Once the SARS-CoV-2 Spike protein is bound to ACE2 and cleaved, the remaining portion of the Spike protein inserts itself into the host cell’s membrane and pulls itself in, causing the two to fuse. Timilsina et al. found that, in the presence of SERINC5, Spike-mediated fusion with the host cell membrane was noticeably reduced. This suggests that SERINC5 blocks viral access by interfering with the fusion stage of infection. The exact mechanism by which it does this has yet to be determined.
Viral counterattack: ORF7a
HIV-1 has developed a way to parry the blow of SERINC5; it encodes a protein called Nef that prevents the antiviral protein from being incorporated into the nascent virions. What about SARS-CoV-2, is it launching its own counter-attacks?
The group of researchers turned to SARS-CoV-2 accessory proteins, which are known to block host antiviral genes and suppress the immune response. They addressed ORF7a. During infection with SARS-CoV-2, ORF7a moves to the endoplasmic reticulum and Golgi apparatus of the host cell. This is the area where new viral particles are assembled and, by extension, where SERINC5 can incorporate itself into the nascent Spike protein.
Timilsina et al. tested their hypothesis by exposing lung and kidney cells to a knockout strain of SARS-CoV-2 that does not contain ORF7a. They compared the results with infection with unmutated wild-type SARS-CoV-2. The amount of SERINC5 packaged in the nascent virions was significantly increased in the ORF7a knockout strain. Higher levels of SERINC5 in the knockout strain were reflected by overall poorer viral infectivity. Reintroduction of ORF7a into the knockout strain resulted in infectivity. These findings confirm that, in the context of SARS-CoV-2 infection, ORF7a acts to prevent the incorporation of SERINC5 into emerging viral particles.
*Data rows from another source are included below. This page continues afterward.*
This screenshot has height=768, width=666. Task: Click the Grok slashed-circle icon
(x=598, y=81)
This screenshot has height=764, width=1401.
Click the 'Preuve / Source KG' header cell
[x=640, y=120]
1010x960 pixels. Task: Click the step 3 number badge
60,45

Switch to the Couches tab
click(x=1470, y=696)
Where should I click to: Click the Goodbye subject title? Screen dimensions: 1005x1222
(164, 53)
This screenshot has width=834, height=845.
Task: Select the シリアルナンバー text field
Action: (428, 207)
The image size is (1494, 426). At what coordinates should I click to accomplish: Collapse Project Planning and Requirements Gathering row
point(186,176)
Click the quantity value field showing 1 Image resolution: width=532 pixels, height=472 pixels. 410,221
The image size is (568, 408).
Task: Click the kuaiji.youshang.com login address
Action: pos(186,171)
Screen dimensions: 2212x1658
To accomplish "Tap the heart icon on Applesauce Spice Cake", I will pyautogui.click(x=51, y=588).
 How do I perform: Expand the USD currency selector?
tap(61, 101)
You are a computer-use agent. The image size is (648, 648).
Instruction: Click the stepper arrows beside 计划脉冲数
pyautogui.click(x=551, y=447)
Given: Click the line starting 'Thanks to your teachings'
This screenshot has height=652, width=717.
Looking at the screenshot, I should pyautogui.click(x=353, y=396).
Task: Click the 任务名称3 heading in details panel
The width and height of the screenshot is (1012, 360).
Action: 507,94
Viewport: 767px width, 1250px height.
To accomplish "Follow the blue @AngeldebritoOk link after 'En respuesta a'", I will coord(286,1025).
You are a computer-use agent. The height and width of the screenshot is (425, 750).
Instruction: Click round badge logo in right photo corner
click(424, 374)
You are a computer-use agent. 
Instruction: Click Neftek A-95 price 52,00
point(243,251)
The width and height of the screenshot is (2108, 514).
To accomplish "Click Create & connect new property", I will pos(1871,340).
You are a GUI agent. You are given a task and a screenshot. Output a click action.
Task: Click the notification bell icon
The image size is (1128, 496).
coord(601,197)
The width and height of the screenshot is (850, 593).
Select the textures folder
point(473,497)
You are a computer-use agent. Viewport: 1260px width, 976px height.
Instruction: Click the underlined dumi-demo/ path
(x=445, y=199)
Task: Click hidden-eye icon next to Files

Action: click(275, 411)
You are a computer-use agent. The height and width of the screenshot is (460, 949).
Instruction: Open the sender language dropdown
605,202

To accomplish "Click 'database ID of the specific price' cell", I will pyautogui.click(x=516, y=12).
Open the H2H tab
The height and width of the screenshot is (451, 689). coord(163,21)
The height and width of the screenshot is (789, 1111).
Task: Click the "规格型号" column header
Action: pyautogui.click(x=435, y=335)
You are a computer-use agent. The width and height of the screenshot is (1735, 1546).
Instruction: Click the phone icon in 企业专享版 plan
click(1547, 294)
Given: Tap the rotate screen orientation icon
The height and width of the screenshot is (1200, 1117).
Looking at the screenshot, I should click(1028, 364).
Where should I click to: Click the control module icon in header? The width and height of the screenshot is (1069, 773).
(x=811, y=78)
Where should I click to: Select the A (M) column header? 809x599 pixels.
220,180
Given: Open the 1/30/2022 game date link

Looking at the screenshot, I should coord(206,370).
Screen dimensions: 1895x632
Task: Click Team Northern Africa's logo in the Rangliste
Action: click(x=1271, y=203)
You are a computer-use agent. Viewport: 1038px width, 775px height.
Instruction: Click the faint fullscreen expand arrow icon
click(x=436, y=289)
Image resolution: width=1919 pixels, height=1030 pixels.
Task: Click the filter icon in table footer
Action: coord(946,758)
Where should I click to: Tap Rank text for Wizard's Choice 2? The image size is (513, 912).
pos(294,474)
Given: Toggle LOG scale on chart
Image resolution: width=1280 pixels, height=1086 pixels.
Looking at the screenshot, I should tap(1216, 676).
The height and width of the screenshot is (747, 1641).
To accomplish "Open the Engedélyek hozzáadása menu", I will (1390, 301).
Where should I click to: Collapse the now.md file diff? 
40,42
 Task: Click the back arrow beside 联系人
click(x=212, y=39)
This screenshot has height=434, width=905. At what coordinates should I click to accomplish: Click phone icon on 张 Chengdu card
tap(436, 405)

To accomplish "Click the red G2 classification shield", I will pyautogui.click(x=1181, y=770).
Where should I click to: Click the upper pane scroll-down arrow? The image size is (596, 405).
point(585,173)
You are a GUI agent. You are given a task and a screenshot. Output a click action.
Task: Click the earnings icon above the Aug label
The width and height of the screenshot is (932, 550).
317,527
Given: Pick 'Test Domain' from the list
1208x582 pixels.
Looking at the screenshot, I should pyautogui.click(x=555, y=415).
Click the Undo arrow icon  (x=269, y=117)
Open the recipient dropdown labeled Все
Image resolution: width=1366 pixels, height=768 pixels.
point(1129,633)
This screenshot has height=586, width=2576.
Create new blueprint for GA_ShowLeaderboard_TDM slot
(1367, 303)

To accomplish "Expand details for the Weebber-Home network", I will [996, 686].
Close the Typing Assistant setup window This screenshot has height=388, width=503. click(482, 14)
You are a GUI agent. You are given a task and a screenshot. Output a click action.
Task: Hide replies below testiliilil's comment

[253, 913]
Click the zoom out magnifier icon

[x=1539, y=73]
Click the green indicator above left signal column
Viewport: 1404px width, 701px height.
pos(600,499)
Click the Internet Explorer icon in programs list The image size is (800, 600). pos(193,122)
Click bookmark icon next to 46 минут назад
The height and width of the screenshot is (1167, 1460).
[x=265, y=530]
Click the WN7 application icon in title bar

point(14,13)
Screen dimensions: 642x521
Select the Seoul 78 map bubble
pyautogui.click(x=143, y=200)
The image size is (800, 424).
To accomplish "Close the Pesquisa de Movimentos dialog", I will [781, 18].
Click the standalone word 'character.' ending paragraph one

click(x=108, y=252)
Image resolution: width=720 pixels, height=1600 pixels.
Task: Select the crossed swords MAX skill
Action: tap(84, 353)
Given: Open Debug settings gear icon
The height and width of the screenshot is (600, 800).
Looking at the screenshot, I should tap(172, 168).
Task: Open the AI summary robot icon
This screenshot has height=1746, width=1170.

Timilsina and his colleagues propose two methods by which ORF7a inhibits SERINC5. One method is to avoid packaging SERINC5 into the nascent virion particles in the first place. The second method is done within the viral particles. The researchers suggest that ORF7a forms a complex with the Spike protein and with SERINC5 that ultimately blocks SERINC5 from restricting viral access. They were able to confirm that the SARS-CoV-2 Spike protein, ORF7a and SERINC5 all converge and interact in the endoplasmic-reticulum-Golgi intermediate compartment (ERGIC) (Figure 4). The nuances of how this complex undermines SERINC5 remain unknown. Analogous to HIV-1, the authors hypothesize that SERINC5 can alter the structure of the Spike protein and that ORF7a binds to the Spike protein to prevent such changes. Future research should aim to resolve this unknown through in-depth structural analysis.
Mutations of accessory proteins are not rare and a number of naturally occurring deletions have been detected in ORF7a; does any of them undermine his ability to counter-attack against SERINC5?
Timilsina et al. tested four naturally occurring deletions of ORF7a — Δ9nt, 18nt, Δ57nt and Δ96nt — isolated from clinical samples from infected patients. The ability to block SERINC5 was preserved in all four SARS-CoV-2 variants with naturally occurring ORF7a mutations. There was little to no difference in the degree of SERINC5 restriction between the ORF7a mutations and the wild-type ORF7a.
Of more general concern, inhibition of ORF7a will attenuate SARS-CoV-2 replication, allowing our natural cellular defenses to be more effective at fighting off the virus. This work by Timilsina et al. adds another reason to consider ORF7a as an important antiviral target for future drug development.